BSDInstall: merging to HEAD

Oliver Pinter oliver.pntr at
Fri Jan 21 09:32:27 UTC 2011

Hi all!

Is there available any bootmgr(boot0)-like boot manager for GPT?

On 1/21/11, Nathan Whitehorn <nwhitehorn at> wrote:
> On 01/20/11 17:21, Doug Barton wrote:
>> On 01/20/2011 14:47, Nathan Whitehorn wrote:
>>> On 01/20/11 16:44, Doug Barton wrote:
>>>> On 01/20/2011 14:15, Chuck Swiger wrote:
>>>>> On Jan 20, 2011, at 1:37 PM, David Demelier wrote:
>>>>> [ ... ]
>>>>>> Why does the installer use GPT partition by default? Do you know
>>>>>> that GPT is not supported on every (even modern) computer ?
>>>>> Sure. Legacy PC/BIOS platforms can work with a hybrid GPT which
>>>>> includes the legacy or "protective" MBR used by pre-EFI systems;
>>>>> FreeBSD 7 and later, recent Linux, MacOS X 10.4 and later should be
>>>>> able to boot from disks with that hybrid format.
>>>>> If you need to dual-boot into Windows, however, and your hardware
>>>>> doesn't provide EFI then you're likely stuck using MBR + PC/BIOS only.

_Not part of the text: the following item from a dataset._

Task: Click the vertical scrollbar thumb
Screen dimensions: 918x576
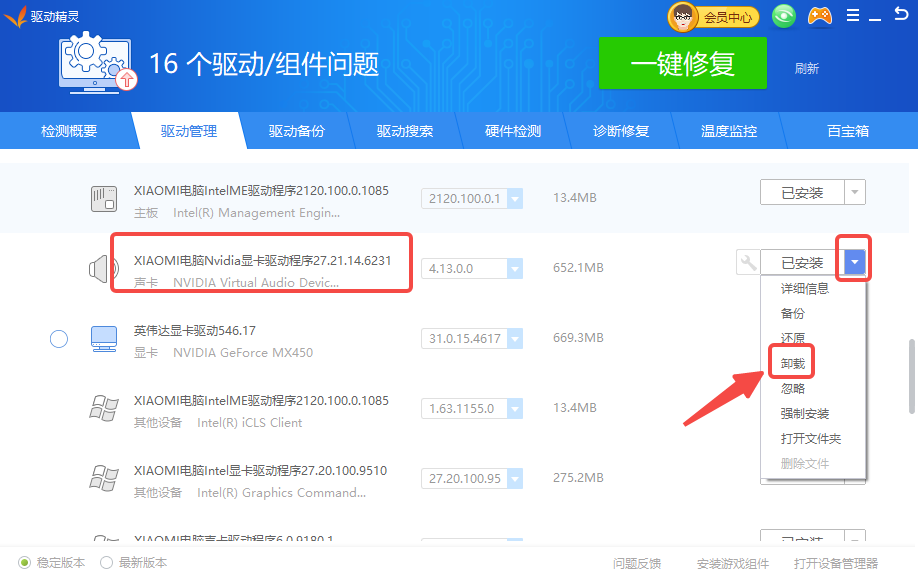Action: click(911, 376)
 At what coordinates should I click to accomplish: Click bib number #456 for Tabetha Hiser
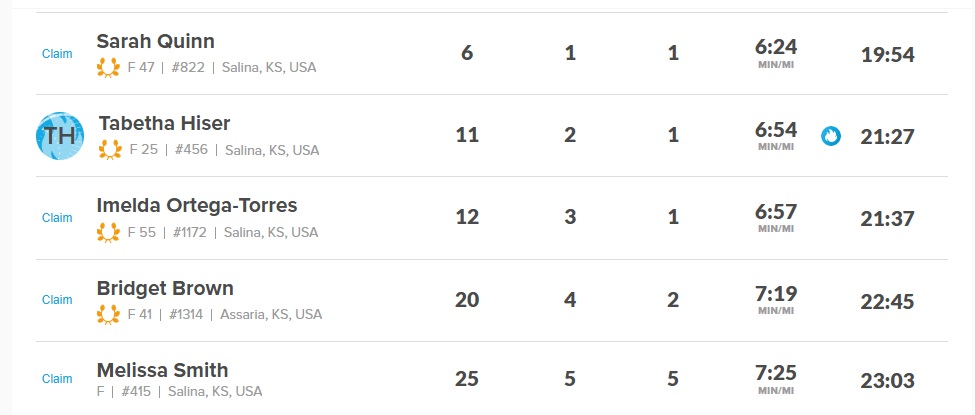click(x=194, y=151)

>>>> We should not do anything by default that damages the ability to
>>>> dual-boot windows (and by windows I really mean "xp or later" since
>>>> we'll have xp around through 2014). If there are significant
>>>> advantages to gpt as a default when possible then it will be necessary
>>>> to ask the user some intelligent questions such as "Will this system
>>>> be multi-booted?" and if yes, "Will
>>>> ${lowest_common_denominator:-windows} be installed?"

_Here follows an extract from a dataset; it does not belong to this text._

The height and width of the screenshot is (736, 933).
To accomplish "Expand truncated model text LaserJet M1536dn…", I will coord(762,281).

>>> It does do exactly what you suggest. It only uses GPT by default if you
>>> have a totally unformatted disk or indicate you intend to run only
>>> FreeBSD on the machine. Otherwise, you get MBR+bsdlabel just like now.

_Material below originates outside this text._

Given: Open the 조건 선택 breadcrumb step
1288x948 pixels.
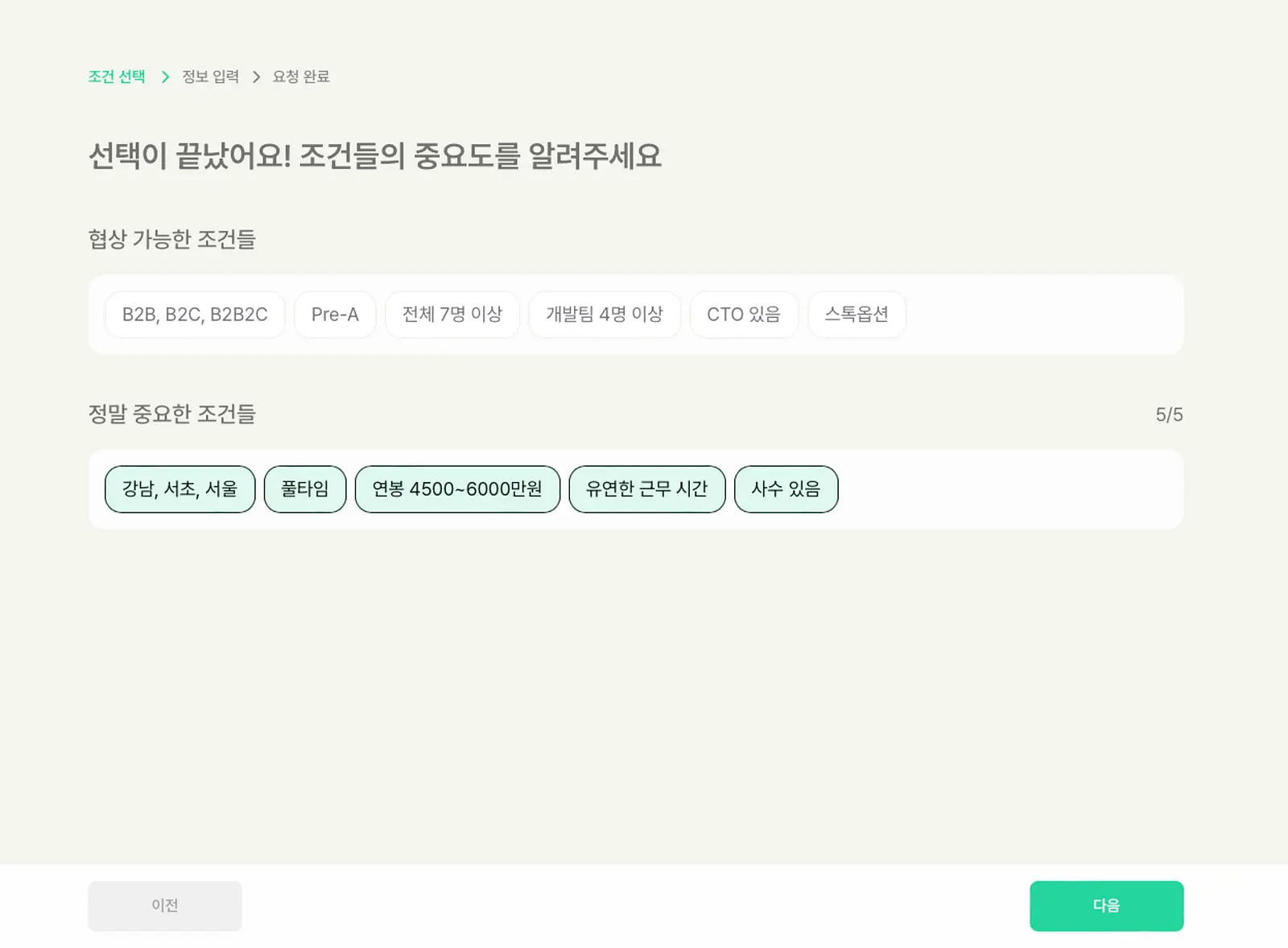Looking at the screenshot, I should pos(117,76).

>> That isn't exactly what I suggested. :)  Imagine the following
>> scenario (which is what I used to do, until our fdisk started using
>> wacky geometries):
>> 1. Get new computer and/or new hard drive
>> 2. Boot freebsd from installation/live media (aka, disc1)
>> 3. Unceremoniously (and in some cases gleefully) delete all existing
>> partition/slices
>> 4. Slice the disk, and write out the changes with "regular" MBR
>> 5. Boot windows, install into the first unused slice/partition
>> Now if by "indicate you intend to run only FreeBSD on the machine"
>> above you mean that you already have questions built into the process
>> that covers what I proposed above, then fine. My point is simply that
>> running the installer on a blank (or newly blank'ed) disk is not by
>> itself a sign that everything that will be installed understands gpt.
> It does. It only does GPT by default if you say "I want to erase my hard
> disk" (or it is already blank), then select "Automatic partitioning". If
> you have an existing partition scheme, it is kept even if you select
> "automatic" (assuming it is bootable on your platform).
> If you want something more complicated (i.e. any kind of dual-booting
> scenario), then you will want to specify partition sizes with the editor
> anyway. Once you exit automatic mode to invoke the editor, it allows you
> to set up bsdlabel-only, MBR+bsdlabel, GPT, installations spanning
> multiple disks, and whatever else you might want to do. If that isn't
> enough flexibility, there is also a "I don't need no stinking partition
> editor" option, where you can set up whatever you like with a shell.